Fight Hate With Love, a documentary film about Philadelphia-based artists and activist Michael Tabon (a.k.a. G-Law a.k.a. OG-Law) has been shortlisted for the Tim Hetherington Trust‘s inaugural Visionary Award.

The film made by Andrew Michael Ellis, director of photography at Mediastorm is about “one man’s journey to change the world and still be the guide his family needs him to be.”

The film looks inspiring, but as with any narrative arc, the protagonist faces challenges. It seems the stresses of Tabon’s art and activism upon his family is the emotive hook, Ellis is molding.

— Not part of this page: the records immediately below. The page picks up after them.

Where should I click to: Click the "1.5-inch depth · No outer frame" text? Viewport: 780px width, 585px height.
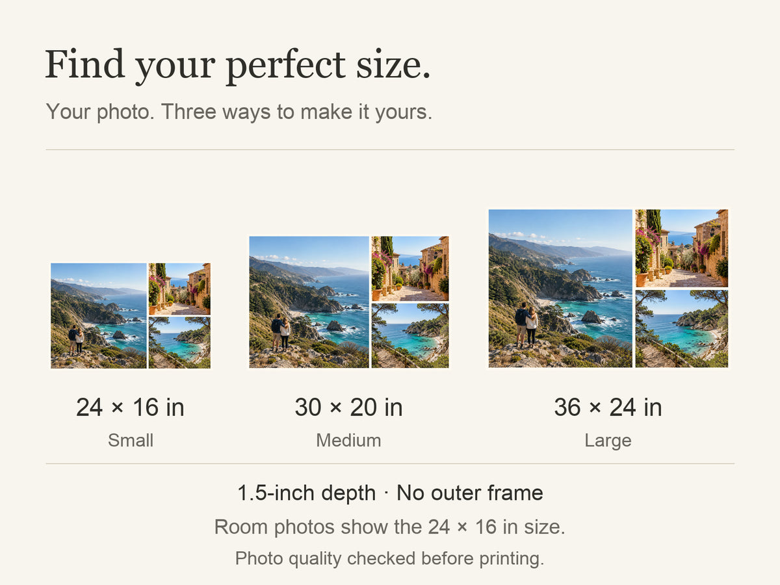390,493
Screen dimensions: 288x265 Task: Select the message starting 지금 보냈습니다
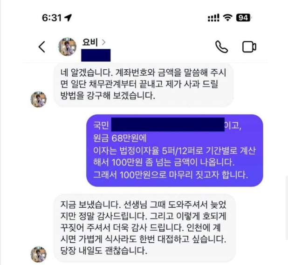click(144, 228)
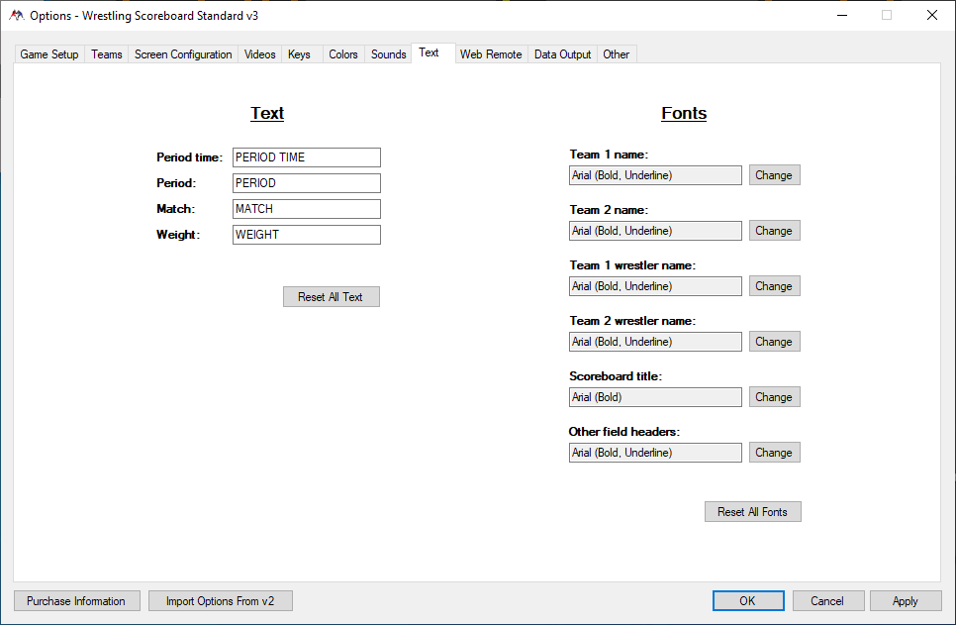Change the Other field headers font
956x625 pixels.
774,453
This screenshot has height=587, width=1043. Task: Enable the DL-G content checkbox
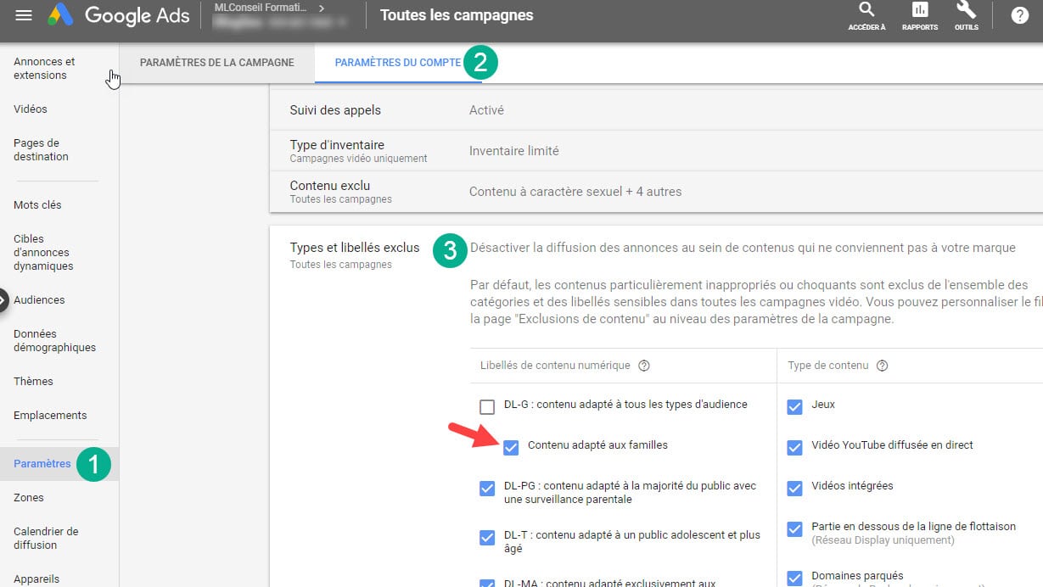[x=487, y=406]
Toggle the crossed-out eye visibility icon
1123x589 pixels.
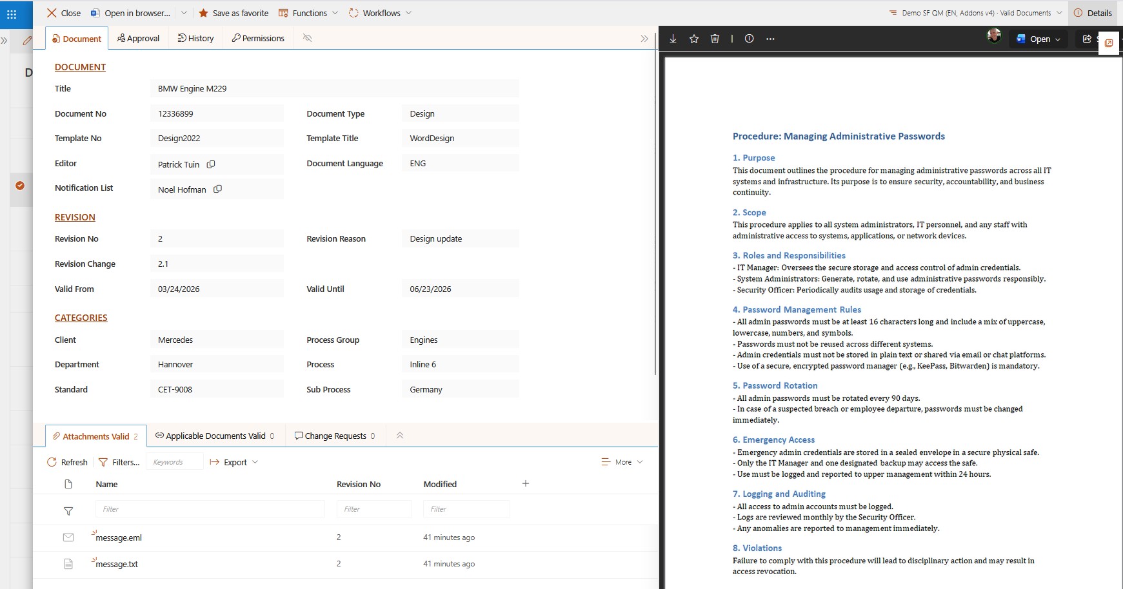tap(308, 38)
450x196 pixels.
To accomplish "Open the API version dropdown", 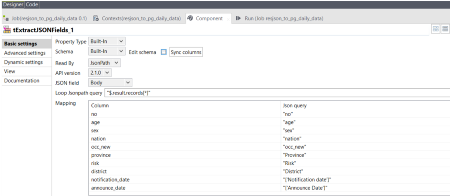I will [x=100, y=73].
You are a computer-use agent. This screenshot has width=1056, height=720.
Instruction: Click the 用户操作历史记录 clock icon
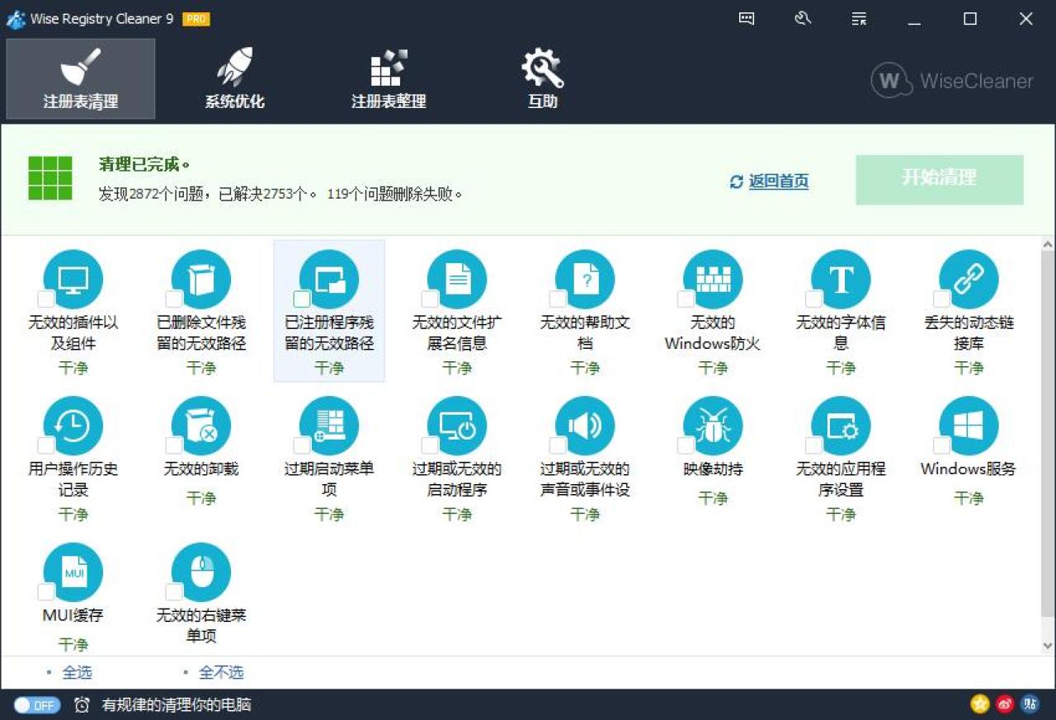(x=73, y=426)
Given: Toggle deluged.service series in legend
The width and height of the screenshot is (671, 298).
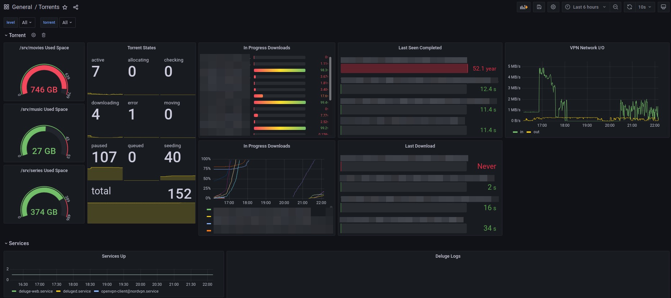Looking at the screenshot, I should click(73, 292).
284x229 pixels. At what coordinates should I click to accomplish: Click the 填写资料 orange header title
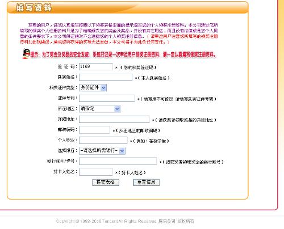(x=34, y=8)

I met Tabon and his wife Gwen this time last year as he was embarking on his third self-imposed lock up in a self-built cell on the cold February streets of Philly. They did not display the tension as they do in Ellis’ trailer. Tabon was putting his un-prison cell together and Gwen was helping with supplies, PR, food & drink, and vocal support. It was clear they rely on one another to make work and to meet the silent, unending need for Tabon’s love-filled message.

Tabon’s manipulation of visual tropes is cunning and effective. He has reclaimed the cell, the orange jumpsuit and the shackles. He has jogged 10 miles a day for seven days around Philadelphia with a 40-foot banner reading FIGHT HATE WITH LOVE. He has walked with a ball-and-chain from Selma to Montgomery.

“Tabon has been caught in the revolving door of the prison system since he was sixteen years old. Incarceration became a way of life, seen as an inherited destiny for America’s young Black poor, until he had a revelation – that he could break the cycle of the womb-to-prison pipeline gripping marginalized communities across the country,” says Mediastorm.

It’s wonderful to see Tabon on the Mediastorm platform and Hetherington Trust’s radar. His unorthodox but unmissable approach to social change needs to go national.